▸ **Source records**
╔══
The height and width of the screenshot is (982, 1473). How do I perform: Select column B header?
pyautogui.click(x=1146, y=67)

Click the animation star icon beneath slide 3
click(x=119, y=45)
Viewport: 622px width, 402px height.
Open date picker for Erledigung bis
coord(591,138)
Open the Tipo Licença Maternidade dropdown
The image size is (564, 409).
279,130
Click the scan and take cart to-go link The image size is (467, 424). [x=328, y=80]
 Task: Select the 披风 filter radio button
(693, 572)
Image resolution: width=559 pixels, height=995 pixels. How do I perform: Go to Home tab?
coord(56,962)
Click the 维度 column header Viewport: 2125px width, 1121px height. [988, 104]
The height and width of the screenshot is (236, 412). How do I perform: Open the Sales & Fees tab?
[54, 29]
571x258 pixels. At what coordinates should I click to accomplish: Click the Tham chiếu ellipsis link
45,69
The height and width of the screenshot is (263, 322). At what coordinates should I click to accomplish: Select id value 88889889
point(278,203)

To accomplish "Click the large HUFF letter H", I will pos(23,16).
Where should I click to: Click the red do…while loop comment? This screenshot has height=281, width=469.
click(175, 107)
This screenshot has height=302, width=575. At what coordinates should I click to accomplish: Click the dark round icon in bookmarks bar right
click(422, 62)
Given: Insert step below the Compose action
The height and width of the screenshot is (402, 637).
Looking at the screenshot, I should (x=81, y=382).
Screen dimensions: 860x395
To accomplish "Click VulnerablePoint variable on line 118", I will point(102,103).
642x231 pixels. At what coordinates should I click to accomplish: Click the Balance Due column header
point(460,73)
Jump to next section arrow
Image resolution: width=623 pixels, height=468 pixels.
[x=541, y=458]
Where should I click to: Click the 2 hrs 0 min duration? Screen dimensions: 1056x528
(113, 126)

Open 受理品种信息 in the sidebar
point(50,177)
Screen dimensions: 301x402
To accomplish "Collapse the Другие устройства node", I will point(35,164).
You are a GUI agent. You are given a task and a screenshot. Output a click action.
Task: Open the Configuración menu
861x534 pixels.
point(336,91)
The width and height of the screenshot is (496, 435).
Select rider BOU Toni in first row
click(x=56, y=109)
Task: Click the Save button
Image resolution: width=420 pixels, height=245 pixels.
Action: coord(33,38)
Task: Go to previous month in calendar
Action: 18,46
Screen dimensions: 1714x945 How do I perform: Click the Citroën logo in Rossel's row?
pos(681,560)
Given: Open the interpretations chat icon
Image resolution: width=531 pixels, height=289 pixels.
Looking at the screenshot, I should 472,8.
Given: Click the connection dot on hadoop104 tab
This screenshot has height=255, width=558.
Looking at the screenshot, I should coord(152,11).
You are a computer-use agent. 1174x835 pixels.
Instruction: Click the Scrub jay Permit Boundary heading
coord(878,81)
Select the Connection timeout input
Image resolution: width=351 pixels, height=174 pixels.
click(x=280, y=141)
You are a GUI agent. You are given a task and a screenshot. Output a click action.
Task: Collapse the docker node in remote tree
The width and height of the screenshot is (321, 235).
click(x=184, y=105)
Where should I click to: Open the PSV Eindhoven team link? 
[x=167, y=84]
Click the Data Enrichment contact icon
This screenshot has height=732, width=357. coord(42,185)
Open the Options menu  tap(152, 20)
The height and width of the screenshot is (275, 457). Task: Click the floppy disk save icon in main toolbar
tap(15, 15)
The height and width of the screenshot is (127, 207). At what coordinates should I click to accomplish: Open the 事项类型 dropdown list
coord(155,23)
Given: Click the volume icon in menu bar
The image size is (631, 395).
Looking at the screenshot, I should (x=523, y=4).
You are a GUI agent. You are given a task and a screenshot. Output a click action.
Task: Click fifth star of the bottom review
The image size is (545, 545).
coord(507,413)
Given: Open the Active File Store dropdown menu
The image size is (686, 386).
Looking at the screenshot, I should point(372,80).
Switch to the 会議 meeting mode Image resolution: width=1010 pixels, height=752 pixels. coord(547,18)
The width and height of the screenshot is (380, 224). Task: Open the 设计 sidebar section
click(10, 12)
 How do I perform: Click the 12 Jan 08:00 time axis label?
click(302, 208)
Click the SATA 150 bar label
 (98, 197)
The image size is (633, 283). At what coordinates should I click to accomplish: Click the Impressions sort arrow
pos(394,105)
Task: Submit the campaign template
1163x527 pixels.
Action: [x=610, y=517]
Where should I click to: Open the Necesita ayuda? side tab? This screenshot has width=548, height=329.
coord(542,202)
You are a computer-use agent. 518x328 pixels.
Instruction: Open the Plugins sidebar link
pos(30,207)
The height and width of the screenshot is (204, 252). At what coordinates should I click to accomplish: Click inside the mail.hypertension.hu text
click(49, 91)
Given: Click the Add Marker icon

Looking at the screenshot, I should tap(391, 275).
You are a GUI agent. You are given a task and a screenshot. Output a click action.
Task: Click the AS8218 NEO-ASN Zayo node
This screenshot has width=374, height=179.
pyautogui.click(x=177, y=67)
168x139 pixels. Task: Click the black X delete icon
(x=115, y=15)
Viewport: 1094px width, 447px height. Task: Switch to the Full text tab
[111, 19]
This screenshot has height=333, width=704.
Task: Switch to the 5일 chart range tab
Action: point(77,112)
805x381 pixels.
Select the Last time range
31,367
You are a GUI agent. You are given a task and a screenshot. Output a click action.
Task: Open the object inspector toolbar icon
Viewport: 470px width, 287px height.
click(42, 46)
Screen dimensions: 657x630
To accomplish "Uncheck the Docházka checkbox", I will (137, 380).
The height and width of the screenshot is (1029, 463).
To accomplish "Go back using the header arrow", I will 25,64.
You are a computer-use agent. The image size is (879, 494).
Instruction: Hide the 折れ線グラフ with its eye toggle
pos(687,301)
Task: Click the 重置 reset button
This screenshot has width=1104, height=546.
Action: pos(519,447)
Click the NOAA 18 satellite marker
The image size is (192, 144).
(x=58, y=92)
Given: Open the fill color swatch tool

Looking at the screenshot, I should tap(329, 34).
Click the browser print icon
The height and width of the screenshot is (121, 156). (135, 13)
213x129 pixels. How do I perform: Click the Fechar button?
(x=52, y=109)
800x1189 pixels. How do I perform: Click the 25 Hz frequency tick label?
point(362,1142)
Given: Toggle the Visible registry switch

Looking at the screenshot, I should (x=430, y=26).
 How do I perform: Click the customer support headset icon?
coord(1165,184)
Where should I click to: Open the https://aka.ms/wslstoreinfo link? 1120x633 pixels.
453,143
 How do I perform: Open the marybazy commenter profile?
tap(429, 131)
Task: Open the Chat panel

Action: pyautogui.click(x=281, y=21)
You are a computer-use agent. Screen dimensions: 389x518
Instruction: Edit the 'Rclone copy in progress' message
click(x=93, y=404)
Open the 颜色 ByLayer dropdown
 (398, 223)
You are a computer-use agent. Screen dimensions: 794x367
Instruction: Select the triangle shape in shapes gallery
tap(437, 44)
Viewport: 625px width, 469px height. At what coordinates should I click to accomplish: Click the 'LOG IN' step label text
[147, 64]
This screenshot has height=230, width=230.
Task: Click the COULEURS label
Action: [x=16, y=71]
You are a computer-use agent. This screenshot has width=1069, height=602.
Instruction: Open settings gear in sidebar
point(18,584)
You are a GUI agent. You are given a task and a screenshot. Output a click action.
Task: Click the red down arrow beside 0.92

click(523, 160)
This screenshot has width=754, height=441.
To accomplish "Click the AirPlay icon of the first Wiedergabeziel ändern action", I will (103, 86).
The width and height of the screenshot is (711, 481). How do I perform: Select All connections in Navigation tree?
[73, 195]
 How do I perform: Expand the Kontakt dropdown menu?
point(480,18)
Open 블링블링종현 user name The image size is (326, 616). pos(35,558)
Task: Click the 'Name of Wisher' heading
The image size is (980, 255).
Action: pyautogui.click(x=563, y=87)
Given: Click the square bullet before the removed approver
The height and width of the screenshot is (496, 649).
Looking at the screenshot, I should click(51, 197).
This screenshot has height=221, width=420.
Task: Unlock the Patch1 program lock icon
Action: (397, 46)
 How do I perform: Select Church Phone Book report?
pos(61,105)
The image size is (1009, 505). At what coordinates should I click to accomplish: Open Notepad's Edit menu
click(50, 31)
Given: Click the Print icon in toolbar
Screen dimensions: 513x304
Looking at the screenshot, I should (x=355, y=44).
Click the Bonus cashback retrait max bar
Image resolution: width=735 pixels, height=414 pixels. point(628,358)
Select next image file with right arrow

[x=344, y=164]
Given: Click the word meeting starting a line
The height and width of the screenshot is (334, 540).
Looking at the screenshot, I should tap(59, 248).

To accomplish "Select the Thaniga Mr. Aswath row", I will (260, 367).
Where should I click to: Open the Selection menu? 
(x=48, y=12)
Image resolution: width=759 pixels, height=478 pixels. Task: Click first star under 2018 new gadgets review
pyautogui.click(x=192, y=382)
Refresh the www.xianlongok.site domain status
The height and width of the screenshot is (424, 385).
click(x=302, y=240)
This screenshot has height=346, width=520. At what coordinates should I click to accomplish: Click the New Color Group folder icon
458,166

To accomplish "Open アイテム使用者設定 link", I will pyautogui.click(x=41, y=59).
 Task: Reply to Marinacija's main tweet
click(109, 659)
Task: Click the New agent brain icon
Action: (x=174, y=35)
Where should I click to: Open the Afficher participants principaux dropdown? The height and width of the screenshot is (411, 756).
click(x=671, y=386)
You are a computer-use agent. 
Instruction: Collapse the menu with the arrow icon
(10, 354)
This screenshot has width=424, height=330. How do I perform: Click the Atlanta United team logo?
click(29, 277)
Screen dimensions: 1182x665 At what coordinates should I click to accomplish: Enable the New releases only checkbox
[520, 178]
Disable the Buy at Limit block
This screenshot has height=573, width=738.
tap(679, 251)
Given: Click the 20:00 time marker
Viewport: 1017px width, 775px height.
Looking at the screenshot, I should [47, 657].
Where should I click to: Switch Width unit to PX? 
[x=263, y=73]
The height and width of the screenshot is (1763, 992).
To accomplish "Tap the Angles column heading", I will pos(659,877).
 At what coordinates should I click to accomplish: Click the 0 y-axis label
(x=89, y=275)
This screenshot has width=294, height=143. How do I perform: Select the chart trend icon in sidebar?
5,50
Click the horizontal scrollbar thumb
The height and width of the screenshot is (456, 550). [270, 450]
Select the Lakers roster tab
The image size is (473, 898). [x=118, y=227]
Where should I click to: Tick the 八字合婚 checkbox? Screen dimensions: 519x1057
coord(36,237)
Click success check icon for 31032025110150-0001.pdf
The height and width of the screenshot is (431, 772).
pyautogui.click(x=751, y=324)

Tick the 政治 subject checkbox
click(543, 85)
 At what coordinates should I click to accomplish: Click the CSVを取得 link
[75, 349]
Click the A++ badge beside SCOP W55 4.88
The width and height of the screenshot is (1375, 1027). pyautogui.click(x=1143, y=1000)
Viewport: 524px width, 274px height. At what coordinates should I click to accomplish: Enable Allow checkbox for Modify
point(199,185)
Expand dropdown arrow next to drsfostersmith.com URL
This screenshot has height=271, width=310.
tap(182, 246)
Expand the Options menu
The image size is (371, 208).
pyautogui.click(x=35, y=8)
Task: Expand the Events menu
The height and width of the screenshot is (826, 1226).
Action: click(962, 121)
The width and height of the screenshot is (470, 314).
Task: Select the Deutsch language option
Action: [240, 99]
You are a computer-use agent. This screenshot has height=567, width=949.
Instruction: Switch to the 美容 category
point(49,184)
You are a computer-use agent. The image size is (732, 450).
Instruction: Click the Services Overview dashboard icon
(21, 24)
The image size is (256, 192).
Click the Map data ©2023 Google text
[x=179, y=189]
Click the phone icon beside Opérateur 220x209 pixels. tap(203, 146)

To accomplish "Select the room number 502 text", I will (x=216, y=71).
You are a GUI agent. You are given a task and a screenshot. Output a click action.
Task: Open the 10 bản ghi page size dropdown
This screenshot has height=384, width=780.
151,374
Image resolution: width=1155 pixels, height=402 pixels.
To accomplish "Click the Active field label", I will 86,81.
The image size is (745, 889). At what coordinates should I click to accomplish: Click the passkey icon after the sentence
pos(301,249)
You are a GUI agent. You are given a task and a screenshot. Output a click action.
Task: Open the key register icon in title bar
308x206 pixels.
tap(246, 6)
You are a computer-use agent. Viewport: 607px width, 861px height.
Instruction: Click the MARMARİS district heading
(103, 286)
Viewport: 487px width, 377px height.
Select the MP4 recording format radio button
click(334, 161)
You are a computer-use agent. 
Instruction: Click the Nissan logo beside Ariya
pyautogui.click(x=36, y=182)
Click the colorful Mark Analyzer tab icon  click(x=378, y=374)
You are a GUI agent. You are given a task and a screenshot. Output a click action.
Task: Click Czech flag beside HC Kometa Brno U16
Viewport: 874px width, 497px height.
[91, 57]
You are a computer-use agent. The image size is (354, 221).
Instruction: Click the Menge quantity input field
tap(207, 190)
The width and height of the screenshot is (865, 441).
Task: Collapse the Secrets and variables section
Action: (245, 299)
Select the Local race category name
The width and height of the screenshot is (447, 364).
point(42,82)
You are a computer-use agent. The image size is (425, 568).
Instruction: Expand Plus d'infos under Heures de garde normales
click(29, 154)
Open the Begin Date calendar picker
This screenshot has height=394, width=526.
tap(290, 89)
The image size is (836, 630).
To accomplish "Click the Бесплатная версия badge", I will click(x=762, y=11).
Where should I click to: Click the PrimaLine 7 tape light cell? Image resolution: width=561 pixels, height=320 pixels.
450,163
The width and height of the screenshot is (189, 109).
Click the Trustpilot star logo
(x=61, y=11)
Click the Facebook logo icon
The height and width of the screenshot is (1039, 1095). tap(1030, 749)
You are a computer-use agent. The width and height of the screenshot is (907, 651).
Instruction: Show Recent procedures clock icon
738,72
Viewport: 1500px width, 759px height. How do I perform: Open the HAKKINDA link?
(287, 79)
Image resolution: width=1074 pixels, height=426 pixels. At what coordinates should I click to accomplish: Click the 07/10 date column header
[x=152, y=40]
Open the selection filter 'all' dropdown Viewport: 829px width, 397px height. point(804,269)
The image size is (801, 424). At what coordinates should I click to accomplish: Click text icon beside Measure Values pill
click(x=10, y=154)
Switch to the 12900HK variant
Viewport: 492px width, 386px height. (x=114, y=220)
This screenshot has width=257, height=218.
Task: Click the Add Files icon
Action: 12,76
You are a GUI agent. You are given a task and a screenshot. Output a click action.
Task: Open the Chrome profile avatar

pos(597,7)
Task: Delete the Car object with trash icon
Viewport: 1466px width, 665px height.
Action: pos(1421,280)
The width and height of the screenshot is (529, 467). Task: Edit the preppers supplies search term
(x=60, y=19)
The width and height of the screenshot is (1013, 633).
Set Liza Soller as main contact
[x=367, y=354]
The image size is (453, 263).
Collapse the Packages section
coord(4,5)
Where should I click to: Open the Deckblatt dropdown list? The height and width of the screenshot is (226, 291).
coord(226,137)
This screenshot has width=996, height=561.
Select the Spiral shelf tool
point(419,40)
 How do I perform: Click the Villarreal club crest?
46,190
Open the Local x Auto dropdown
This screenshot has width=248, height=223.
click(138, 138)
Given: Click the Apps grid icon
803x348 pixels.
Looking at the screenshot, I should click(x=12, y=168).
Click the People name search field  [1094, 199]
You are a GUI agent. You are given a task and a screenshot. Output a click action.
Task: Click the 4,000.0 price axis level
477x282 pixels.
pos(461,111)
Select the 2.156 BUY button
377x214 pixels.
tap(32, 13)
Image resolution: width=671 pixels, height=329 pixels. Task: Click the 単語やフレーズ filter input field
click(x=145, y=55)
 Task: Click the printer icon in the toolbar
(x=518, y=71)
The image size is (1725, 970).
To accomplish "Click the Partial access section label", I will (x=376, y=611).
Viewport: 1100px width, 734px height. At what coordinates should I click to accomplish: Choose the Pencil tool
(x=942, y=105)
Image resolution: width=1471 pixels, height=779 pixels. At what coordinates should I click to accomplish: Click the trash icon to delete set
╚══
▸ **Exercise prompt**
Out of the data above, transcribe exactly and only the lines starting with the line that has "The height and width of the screenshot is (263, 322)." and going on through the line that has "Screen dimensions: 860x395", both included.

▸ **Result**
The height and width of the screenshot is (263, 322). At what coordinates should I click to accomplish: Select id value 88889889
point(278,203)

To accomplish "Click the large HUFF letter H", I will pos(23,16).
Where should I click to: Click the red do…while loop comment? This screenshot has height=281, width=469.
click(175, 107)
This screenshot has height=302, width=575. At what coordinates should I click to accomplish: Click the dark round icon in bookmarks bar right
click(422, 62)
Given: Insert step below the Compose action
The height and width of the screenshot is (402, 637).
Looking at the screenshot, I should (x=81, y=382).
Screen dimensions: 860x395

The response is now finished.